Pain and fatigue have been my most difficult side effects of treatment. For the sole reason, that they are technically invisible to the outside world (including the docs). The colitis or the skin rash I experienced previously, were visible and therefore quickly treatable. A lot of the anxiety of trying to articulate a problem, or convincing medical professionals that it even exists, was taken away with my previous side effects. Most recently, I’ve been experiencing chemical fatigue, and intermittent acute abdominal pain. Trying to communicate the symptoms of these with my family and doctors has been a real challenge.
Firstly, there’s an element of insecurity. Have I exaggerated? Am I being a drama queen? My most hated question is definitely “what is your pain level on a scale of 1-10?” Surely every person’s scale is completely different, there’s nothing to go on or compare against. Not only do I doubt myself, but I then become paranoid that others are also doubting me. Do colleagues think I’m just being lazy and can’t be bothered to come in to work? Do doctors and nurses feel as though my pain is, in fact, minimal and that I should just learn to live with it? Does my husband think I’m trying to get out of doing the dishes?
I like to think of myself as having a relatively high pain threshold. I bet most people think that of themselves. But when you only have your own past experiences to compare against, there’s not many other ways in which to articulate this. For me, labour and delivery was luxury in comparison to having gallstones for example. The persistent and gripping pain of gallstones I found almost impossible to bear. It could be a factor that I also didn’t quite know what the pain was at the time, and also nothing good was going to come from it (like a baby does with labour).

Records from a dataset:

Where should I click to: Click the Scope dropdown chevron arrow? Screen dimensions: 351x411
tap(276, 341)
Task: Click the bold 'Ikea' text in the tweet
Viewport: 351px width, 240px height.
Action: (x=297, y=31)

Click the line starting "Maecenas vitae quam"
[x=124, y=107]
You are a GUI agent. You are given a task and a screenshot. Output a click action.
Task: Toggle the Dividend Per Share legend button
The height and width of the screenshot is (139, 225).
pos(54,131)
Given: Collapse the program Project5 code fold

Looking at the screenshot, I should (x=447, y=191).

▸ Your goal
Copy out the full text on pain and fatigue during treatment, word for word. None of the lines are needed here.

▸ Response to the exercise
Pain and fatigue have been my most difficult side effects of treatment. For the sole reason, that they are technically invisible to the outside world (including the docs). The colitis or the skin rash I experienced previously, were visible and therefore quickly treatable. A lot of the anxiety of trying to articulate a problem, or convincing medical professionals that it even exists, was taken away with my previous side effects. Most recently, I’ve been experiencing chemical fatigue, and intermittent acute abdominal pain. Trying to communicate the symptoms of these with my family and doctors has been a real challenge.
Firstly, there’s an element of insecurity. Have I exaggerated? Am I being a drama queen? My most hated question is definitely “what is your pain level on a scale of 1-10?” Surely every person’s scale is completely different, there’s nothing to go on or compare against. Not only do I doubt myself, but I then become paranoid that others are also doubting me. Do colleagues think I’m just being lazy and can’t be bothered to come in to work? Do doctors and nurses feel as though my pain is, in fact, minimal and that I should just learn to live with it? Does my husband think I’m trying to get out of doing the dishes?
I like to think of myself as having a relatively high pain threshold. I bet most people think that of themselves. But when you only have your own past experiences to compare against, there’s not many other ways in which to articulate this. For me, labour and delivery was luxury in comparison to having gallstones for example. The persistent and gripping pain of gallstones I found almost impossible to bear. It could be a factor that I also didn’t quite know what the pain was at the time, and also nothing good was going to come from it (like a baby does with labour).